On TV it was quite impossible to judge the quality of her clear voice and well-schooled diction to which one must add her considerable experience in singing music from the baroque era.

And Leigh was admirably paired with the choir's outstanding soprano Shantini Cooray and alto Fran Lane.


Ham and High 22 April 2005

by David Sonin

NORTH LONDON CHORUS AND ORCHESTRA

Andrew Rees, tenor, and Paul Keohone, bass-baritone Murray Hipkin, conductor

artsdepot, North Finchley

PRINCE-Archbishop Colloredo, who wanted no operatic nonsense with settings of the mass, would clearly have also kicked the young Puccini down the stairs for his marvellous Messa di Gloria and the orchestral Preludio Sinfonico as being overwrought and theatrical.

Thankfully, Puccini did not live in Salzburg in Mozart's time and we can, therefore, appreciate this work as so much more than an apprentice piece - but as very much a foretaste of the great operatic composer's work to come.

It was ambitious as well as laudable for Hipkin to programme the work and precede it with Stravinsky's Symphony of Psalms and in so doing provide a rare treat for a capacity house at the debut of the NLC at artsdepot. For the opera lover, there is in the Agnus Dei, a very recognisable theme Puccini later used in Manon Lescaut.

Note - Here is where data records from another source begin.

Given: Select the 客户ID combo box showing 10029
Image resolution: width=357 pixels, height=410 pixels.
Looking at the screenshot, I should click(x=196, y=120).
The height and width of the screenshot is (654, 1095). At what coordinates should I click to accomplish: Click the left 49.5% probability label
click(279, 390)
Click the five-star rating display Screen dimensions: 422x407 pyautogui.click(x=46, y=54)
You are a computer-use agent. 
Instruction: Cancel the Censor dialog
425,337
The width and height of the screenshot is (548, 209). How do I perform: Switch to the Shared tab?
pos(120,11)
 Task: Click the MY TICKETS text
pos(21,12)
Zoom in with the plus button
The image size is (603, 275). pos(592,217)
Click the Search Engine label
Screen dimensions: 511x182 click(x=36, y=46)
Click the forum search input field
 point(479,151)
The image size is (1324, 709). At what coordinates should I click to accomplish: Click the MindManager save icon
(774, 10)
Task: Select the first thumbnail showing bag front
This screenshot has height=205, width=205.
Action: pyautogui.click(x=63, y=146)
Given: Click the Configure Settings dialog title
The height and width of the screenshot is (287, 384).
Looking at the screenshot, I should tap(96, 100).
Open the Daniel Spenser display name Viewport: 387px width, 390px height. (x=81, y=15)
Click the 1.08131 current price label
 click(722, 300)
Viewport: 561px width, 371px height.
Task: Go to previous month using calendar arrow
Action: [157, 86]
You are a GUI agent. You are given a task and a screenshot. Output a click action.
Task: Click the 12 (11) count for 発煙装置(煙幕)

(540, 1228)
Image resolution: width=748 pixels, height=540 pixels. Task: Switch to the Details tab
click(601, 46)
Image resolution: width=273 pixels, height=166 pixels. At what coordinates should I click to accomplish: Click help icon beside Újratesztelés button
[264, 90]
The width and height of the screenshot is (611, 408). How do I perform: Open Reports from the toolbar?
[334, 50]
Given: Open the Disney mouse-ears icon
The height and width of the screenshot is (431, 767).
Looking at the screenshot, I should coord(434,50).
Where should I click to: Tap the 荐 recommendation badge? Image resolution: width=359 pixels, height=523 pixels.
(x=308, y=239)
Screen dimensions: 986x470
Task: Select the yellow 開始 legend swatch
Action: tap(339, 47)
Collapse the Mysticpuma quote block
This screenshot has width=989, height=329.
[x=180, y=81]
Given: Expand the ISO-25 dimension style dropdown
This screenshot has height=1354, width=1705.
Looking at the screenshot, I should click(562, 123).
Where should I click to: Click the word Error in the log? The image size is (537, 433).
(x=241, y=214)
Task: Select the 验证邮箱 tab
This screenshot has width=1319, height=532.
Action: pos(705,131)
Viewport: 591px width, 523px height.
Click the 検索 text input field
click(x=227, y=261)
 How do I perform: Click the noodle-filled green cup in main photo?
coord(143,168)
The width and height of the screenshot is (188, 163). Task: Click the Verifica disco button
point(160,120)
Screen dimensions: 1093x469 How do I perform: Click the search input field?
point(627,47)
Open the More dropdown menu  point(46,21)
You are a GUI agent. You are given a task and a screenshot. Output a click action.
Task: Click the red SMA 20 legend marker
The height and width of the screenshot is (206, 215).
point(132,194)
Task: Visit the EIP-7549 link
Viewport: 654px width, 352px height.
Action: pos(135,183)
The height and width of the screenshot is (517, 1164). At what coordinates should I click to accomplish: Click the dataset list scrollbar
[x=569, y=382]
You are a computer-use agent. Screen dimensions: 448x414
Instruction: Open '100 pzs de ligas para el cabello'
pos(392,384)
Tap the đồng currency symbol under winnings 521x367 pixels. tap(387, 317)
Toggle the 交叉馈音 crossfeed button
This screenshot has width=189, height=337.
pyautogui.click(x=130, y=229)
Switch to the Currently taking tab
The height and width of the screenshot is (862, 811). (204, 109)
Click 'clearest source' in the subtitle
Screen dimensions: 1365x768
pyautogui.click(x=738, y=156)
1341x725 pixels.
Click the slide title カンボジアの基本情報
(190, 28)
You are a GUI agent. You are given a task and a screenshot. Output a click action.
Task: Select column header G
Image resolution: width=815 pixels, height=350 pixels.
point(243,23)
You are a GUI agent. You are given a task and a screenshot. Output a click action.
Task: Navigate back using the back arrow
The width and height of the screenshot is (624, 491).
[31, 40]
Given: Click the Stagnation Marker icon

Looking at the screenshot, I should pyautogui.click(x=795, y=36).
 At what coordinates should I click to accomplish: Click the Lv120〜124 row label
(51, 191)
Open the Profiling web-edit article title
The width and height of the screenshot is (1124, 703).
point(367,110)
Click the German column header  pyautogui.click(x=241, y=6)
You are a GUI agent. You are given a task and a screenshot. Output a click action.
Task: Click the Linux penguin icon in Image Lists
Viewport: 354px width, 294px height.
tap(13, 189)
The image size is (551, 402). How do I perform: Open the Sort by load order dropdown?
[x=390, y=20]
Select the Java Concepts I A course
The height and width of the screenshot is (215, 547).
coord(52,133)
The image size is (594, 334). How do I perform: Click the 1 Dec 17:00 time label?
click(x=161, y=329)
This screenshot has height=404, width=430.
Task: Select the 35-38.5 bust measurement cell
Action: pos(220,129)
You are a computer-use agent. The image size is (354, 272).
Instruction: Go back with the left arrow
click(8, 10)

However, this was not spot the tune, but a chance to relish - in the long Gloria, for example - some superb musical bravado in a style that one might usually associate with Rossini. As for his soloists. Hipkin chose a superb tenor in Andrew Rtes. who made out of the brief Gratias agimus a full-blown operatic aria. Not out of place or keeping however. And in the Agnus Dei in which Rees was joined bass-baritone Paul Keohone, the pair provided a memorable finish to a religious work in which spirit burns with a light and bright luminosity. Stravinsky's Symphony of Psalms is austere by comparison and, perhaps, more powerful in its expression of religious purpose.

Again, all credit to the NLC and the orchestra for a performance that heard the choir on top form. Had the artsdepot done its technical stuff, the performance, on acoustic grounds, might well have deserved an extra half star.